PROBLEM TO SOLVE:
Repeat all the records exactly, omitting pictures.

Records contained in a dataset:

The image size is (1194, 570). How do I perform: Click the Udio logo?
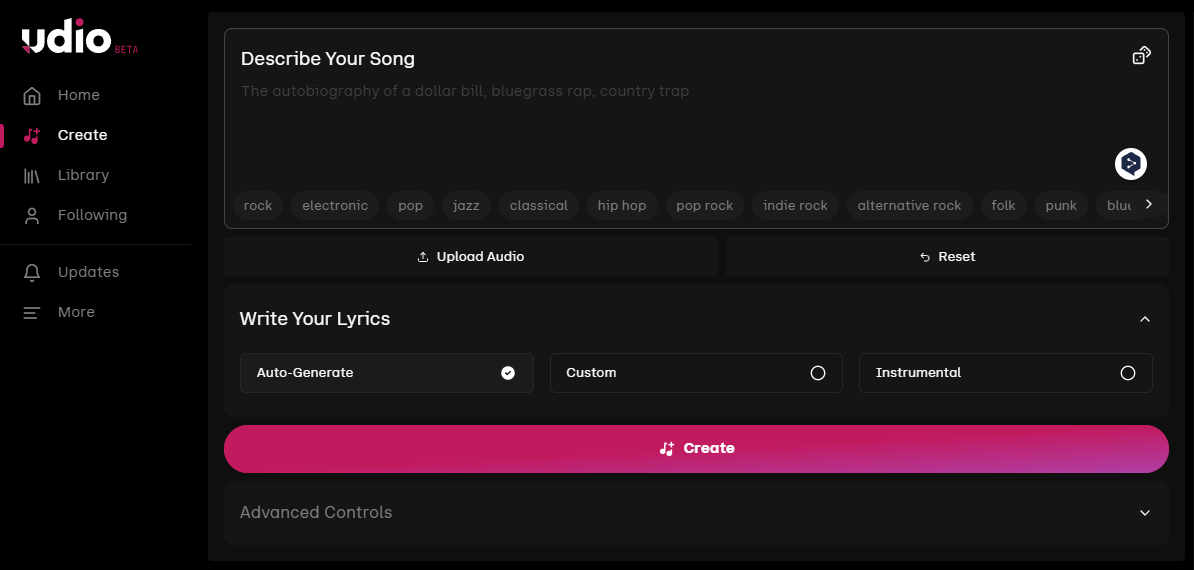(67, 39)
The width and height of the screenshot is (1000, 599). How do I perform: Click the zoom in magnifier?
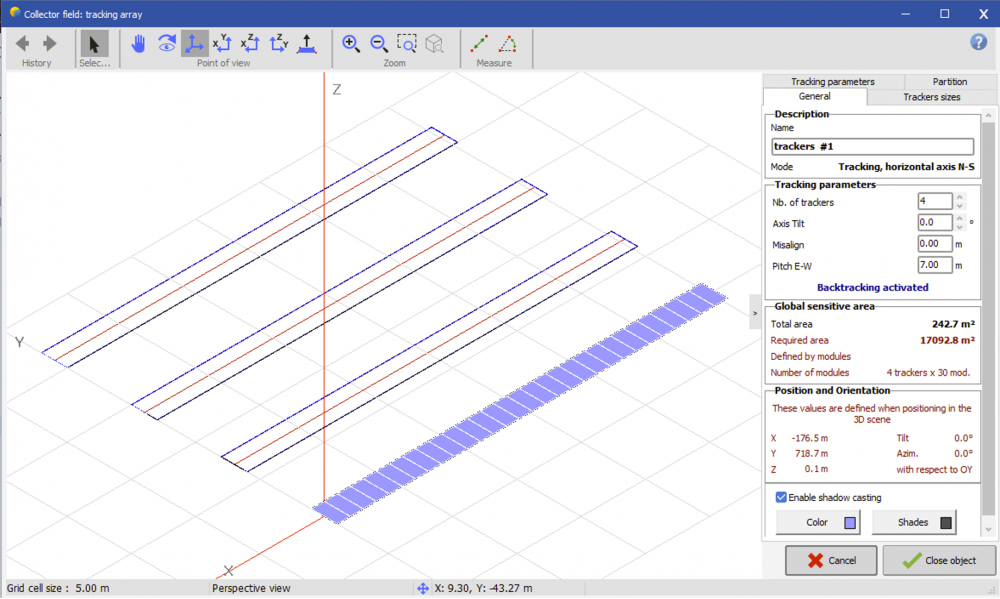tap(351, 44)
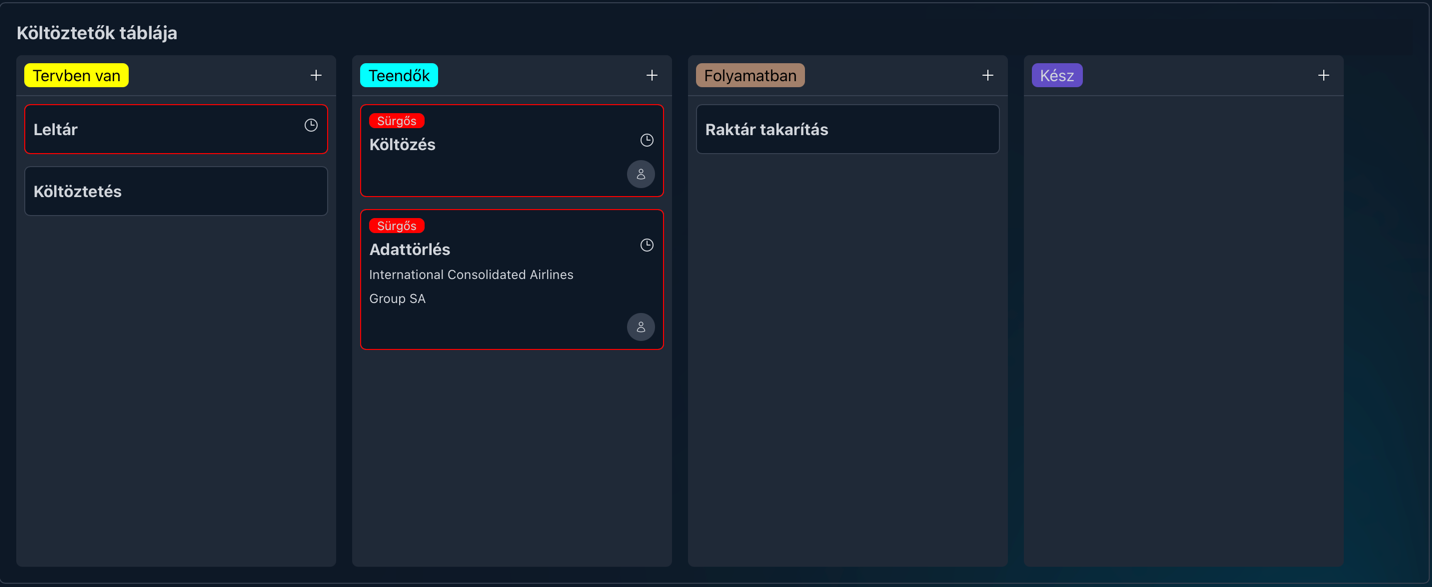Open the assignee avatar on the Adattörlés card
This screenshot has width=1432, height=587.
pyautogui.click(x=641, y=326)
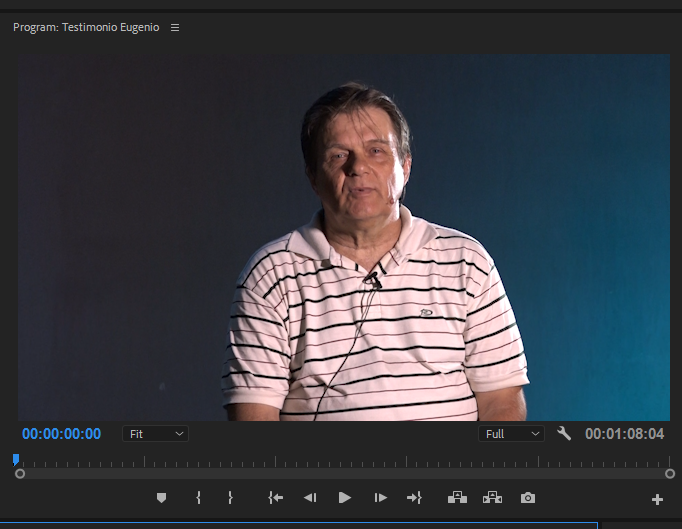This screenshot has width=682, height=529.
Task: Click the Extract button
Action: [x=492, y=498]
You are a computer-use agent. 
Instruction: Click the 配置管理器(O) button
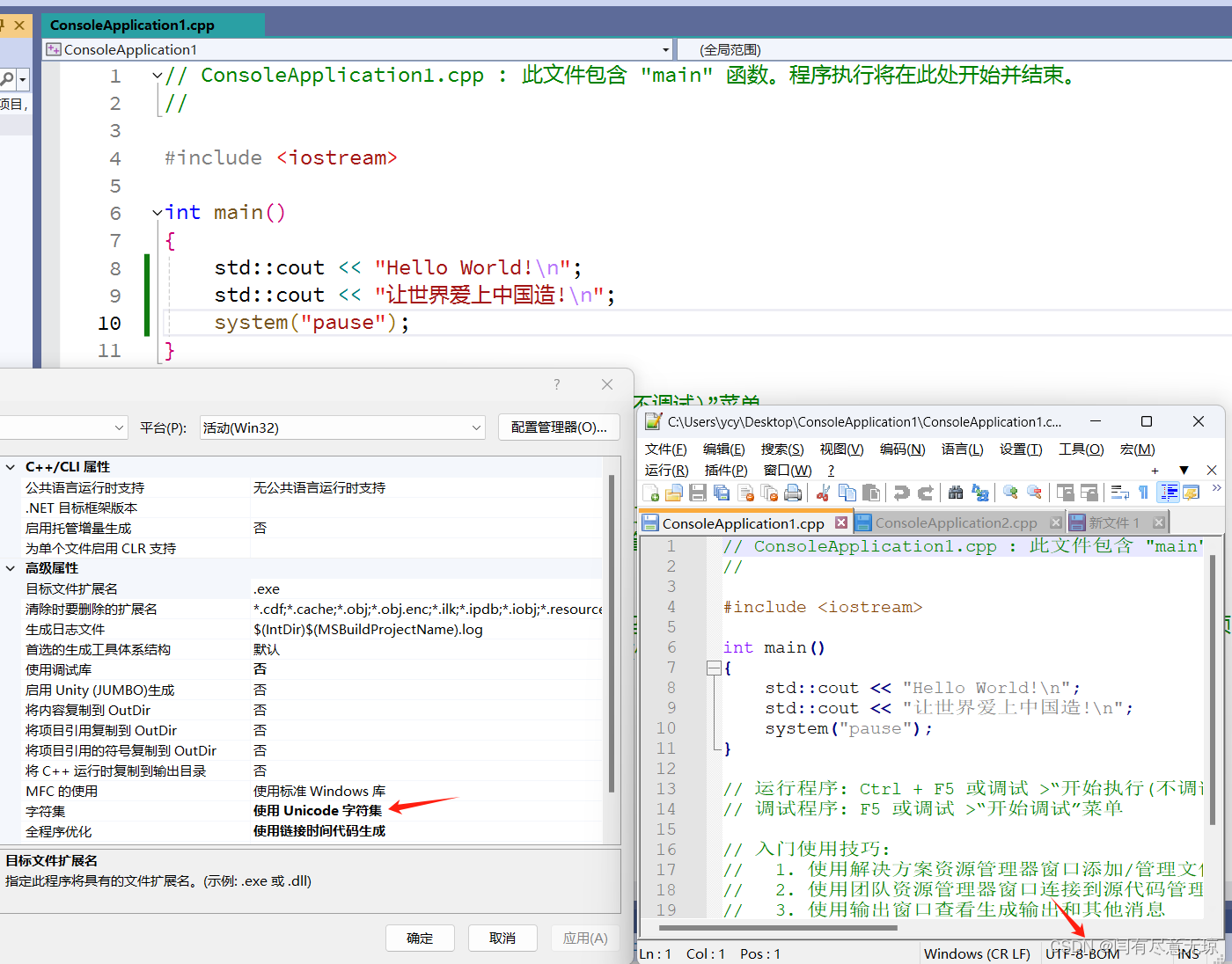(x=558, y=427)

RESPONSE AREA:
The image size is (1194, 570). How do I perform: Click the Udio logo?
(67, 39)
The width and height of the screenshot is (1000, 599). How do I perform: Click the zoom in magnifier?
tap(351, 44)
Open the assignee avatar on the Adattörlés card
This screenshot has width=1432, height=587.
pyautogui.click(x=641, y=326)
This screenshot has width=682, height=529.
Task: Click the Extract button
Action: [x=492, y=498]
You are a computer-use agent. 
Instruction: Click the 配置管理器(O) button
(x=558, y=427)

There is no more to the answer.